On each passenger works the gravitational force $mg$ in downward direction.

In order to remain in their seat, the passenger must travel in a circle of radius $r$ at angular speed $\omega$ . This requires a centripetal net force of magnitude $m\omega^2 r$ directed toward the center of the wheel. In particular, $F_{net,x} = -m\omega^2 r\cos\theta;\ \ \ F_{net,y} = -m\omega^2 r \sin\theta.$

The normal force $N$ by the seat ensures that the latter equation is true: $N - mg = F_{net,y}\ \ \ \ \therefore\ \ \ \ N = m(g - \omega^2 r\sin\theta).$

The friction $f$ force must provide the horizontal component of the net force.

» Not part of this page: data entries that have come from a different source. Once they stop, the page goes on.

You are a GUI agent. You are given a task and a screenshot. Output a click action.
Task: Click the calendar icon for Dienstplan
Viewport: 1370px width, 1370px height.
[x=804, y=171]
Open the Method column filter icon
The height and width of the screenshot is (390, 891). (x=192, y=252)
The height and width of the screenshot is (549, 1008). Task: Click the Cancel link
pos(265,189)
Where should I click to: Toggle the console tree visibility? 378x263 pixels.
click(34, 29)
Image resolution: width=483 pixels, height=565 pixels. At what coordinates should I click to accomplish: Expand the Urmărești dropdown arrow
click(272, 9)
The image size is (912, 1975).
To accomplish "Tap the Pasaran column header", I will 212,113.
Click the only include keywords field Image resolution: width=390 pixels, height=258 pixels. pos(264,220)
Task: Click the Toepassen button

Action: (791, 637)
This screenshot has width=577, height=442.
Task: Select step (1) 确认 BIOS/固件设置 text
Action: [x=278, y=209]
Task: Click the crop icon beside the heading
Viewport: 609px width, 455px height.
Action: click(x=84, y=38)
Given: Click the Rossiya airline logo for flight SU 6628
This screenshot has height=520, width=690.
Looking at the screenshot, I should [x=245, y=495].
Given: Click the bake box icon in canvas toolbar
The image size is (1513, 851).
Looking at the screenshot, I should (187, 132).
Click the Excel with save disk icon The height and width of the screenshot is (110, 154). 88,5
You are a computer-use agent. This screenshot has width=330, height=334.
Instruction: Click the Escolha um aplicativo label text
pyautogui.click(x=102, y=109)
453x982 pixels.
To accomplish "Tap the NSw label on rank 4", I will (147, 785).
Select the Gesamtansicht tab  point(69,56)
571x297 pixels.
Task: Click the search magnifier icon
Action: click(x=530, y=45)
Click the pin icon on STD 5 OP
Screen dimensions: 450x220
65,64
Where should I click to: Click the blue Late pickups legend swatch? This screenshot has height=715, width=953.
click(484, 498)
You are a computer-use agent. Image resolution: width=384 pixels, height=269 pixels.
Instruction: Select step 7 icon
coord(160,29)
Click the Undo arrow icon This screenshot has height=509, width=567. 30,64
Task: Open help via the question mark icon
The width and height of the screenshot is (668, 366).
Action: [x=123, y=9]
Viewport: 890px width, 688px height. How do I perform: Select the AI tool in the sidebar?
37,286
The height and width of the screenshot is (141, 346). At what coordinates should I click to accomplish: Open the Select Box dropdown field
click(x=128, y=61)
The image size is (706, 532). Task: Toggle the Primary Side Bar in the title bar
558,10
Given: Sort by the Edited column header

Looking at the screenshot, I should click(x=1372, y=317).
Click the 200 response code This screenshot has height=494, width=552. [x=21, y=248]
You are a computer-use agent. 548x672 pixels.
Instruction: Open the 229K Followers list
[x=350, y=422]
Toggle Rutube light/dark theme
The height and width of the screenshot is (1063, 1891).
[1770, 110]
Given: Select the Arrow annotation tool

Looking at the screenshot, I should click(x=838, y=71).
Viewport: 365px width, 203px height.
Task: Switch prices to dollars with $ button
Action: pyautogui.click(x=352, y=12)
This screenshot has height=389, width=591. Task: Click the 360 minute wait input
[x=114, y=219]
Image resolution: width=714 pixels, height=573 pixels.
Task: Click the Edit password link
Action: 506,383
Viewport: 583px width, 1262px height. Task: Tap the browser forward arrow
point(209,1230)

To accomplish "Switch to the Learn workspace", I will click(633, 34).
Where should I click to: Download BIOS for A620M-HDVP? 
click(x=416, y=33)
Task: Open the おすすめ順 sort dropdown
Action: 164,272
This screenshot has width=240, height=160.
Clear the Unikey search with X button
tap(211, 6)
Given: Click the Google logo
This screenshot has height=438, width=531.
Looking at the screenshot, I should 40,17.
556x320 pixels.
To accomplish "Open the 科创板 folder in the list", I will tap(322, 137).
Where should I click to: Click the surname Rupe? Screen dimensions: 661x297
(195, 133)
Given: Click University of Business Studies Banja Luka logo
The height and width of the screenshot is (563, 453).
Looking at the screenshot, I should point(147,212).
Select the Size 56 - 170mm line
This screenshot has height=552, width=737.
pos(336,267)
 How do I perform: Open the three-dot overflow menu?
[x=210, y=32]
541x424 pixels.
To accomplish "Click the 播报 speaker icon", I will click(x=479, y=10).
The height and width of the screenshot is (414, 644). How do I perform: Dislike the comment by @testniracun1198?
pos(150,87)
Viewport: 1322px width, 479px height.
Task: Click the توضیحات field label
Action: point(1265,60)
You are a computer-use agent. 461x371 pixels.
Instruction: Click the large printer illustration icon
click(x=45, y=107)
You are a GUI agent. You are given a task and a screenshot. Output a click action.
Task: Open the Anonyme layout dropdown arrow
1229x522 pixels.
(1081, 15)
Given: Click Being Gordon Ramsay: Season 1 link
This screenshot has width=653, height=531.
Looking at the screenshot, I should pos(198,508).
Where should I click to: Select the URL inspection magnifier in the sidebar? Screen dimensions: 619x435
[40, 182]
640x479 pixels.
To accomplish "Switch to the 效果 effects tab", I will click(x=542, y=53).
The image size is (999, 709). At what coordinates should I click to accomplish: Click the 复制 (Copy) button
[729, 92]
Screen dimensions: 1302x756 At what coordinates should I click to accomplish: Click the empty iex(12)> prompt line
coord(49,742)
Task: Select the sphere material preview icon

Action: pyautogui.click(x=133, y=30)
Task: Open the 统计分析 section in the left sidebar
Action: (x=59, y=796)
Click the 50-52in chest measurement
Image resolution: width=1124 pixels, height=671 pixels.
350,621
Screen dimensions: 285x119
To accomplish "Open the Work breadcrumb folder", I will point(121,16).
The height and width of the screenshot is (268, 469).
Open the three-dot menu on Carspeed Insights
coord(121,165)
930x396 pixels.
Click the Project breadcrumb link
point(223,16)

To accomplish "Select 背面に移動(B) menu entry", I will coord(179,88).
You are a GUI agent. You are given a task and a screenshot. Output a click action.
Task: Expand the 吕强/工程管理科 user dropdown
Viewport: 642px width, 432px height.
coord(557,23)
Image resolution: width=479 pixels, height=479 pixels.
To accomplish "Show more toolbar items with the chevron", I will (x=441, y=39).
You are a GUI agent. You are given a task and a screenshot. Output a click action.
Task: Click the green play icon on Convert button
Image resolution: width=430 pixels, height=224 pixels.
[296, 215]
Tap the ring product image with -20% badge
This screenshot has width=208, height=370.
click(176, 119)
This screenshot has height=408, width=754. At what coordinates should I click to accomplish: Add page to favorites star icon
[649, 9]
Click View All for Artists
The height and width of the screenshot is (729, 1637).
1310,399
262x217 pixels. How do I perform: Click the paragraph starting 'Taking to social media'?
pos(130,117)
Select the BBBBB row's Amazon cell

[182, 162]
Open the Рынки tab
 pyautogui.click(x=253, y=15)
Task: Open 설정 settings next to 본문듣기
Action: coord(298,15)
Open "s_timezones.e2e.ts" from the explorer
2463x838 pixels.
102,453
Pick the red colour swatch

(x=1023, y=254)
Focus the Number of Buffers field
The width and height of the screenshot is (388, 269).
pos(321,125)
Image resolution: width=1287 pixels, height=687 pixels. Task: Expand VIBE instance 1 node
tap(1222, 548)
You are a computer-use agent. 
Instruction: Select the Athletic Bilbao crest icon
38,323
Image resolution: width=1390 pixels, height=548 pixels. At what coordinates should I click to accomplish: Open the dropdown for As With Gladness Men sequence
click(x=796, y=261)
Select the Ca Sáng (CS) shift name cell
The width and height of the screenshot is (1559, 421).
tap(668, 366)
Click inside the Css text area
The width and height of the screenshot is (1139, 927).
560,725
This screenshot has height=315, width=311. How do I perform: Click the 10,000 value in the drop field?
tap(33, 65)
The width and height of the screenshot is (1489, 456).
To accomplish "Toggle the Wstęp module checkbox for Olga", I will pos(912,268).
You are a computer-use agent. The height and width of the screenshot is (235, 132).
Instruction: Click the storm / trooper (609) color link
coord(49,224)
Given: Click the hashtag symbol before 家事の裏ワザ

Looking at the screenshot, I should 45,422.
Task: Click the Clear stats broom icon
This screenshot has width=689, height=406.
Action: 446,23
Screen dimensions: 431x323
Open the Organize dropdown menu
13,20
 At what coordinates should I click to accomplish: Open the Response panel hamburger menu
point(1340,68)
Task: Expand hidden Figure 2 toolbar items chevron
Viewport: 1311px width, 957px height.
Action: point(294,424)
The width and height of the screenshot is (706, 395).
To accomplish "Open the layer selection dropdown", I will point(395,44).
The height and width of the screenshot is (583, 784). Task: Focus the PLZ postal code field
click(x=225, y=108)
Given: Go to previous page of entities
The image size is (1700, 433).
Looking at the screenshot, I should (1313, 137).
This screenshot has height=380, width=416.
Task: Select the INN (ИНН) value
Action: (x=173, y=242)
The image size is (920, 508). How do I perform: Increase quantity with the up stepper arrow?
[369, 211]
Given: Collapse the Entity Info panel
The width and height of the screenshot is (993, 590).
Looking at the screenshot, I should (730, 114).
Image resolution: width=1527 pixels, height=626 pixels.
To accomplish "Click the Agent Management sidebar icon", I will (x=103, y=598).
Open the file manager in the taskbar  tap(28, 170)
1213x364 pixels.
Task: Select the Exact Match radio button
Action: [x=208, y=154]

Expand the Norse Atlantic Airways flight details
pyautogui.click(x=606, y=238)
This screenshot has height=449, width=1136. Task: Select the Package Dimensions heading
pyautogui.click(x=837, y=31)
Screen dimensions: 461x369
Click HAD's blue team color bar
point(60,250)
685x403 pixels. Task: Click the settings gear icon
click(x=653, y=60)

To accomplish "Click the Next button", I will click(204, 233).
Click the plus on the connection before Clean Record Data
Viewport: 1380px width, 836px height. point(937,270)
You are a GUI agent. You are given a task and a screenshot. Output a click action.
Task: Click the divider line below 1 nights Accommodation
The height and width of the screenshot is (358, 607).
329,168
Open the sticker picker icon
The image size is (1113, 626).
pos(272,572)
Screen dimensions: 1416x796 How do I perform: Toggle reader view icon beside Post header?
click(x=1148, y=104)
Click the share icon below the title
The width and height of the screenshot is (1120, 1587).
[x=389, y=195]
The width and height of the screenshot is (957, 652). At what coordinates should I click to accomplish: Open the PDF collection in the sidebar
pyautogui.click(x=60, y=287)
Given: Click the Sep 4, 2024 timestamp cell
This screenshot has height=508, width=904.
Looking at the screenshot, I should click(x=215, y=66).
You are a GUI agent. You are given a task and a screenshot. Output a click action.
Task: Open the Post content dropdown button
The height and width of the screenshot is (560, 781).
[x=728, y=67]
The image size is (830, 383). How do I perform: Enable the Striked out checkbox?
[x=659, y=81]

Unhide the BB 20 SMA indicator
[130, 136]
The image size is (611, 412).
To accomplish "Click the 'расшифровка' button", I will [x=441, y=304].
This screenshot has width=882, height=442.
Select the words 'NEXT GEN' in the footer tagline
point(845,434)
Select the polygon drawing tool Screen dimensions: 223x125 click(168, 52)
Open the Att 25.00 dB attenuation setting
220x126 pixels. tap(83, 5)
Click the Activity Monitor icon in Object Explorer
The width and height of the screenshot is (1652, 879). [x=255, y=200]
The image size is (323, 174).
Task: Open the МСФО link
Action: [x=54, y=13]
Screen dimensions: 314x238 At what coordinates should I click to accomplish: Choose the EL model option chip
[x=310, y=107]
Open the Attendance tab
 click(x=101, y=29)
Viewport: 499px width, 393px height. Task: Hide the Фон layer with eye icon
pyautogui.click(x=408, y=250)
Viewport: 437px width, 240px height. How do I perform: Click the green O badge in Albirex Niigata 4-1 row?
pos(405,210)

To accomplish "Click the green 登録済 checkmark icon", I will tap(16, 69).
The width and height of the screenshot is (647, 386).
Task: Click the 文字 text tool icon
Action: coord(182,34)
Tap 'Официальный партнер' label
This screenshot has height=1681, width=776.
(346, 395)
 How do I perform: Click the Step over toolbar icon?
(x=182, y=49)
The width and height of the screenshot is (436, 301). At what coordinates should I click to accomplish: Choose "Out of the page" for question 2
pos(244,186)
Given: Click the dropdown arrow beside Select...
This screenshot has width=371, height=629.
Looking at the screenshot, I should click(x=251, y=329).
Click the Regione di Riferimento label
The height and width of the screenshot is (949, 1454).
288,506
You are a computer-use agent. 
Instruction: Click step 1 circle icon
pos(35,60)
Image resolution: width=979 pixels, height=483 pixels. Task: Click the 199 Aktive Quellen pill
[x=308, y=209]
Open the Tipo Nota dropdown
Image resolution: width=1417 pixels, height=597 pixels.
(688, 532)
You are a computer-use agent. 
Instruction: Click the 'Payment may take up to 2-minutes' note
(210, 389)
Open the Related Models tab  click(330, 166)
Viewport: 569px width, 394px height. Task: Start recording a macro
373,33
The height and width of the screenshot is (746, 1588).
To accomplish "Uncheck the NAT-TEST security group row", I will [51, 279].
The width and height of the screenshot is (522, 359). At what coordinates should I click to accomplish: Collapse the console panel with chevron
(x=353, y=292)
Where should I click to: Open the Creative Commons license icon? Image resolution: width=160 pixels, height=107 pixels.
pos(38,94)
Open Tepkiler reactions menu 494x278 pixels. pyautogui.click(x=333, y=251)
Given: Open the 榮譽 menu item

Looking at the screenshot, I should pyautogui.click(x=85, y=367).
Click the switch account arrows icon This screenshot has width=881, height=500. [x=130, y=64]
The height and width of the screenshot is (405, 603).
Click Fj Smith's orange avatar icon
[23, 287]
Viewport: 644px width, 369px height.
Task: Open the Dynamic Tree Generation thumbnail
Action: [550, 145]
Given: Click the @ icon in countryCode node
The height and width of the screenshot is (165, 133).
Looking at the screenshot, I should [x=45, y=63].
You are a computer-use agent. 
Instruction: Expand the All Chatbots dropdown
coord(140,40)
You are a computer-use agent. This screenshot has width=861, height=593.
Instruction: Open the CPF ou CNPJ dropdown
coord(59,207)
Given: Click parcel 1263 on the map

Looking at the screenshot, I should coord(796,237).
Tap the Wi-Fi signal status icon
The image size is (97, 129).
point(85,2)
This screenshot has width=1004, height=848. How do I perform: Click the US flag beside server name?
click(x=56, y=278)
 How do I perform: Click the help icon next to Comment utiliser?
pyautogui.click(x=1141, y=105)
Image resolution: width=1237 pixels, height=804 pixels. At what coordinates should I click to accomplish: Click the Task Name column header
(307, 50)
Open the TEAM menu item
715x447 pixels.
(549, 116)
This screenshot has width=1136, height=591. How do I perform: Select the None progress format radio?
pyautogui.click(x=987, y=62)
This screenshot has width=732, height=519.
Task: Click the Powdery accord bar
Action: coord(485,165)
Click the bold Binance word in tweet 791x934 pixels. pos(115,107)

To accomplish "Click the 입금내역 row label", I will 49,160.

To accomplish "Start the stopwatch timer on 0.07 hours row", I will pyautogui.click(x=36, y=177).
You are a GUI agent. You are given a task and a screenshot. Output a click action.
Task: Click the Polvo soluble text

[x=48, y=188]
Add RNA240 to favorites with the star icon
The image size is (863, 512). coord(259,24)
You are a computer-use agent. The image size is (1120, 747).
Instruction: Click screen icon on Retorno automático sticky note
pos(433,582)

However, friction is limited to $|f| \leq \mu |N|$ . Thus friction can only keep the passenger in his seat as long as $m\omega^2 r\cos\theta \leq \mu m(g - \omega^2 r \sin\theta).$ Rewrite this as $\omega^2 r(\cos\theta + \mu \sin\theta) \leq \mu g.$ In general, $a\cos\phi + b\sin\phi = \sqrt{a^2 + b^2}\cos(\phi - \zeta),$ where $\tan \zeta = b/a$ ; applying this here, we find $\omega^2 r\sqrt{1 + \mu^2}\cos(\theta - \zeta) \leq \mu g,$ where $\tan \zeta = \mu$ . The left-hand side is maximal for $\theta = \zeta$ , making the cosine equal to one. Thus the condition is true for all direction angles $\theta$ if $\omega^2 r\sqrt{1 + \mu^2} \leq \mu g.$ Solve the equality to find the extreme case. We get $\omega^2 = \frac{\mu g}{r \sqrt{1 + \mu^2}}$ and the answer follows by taking the square root.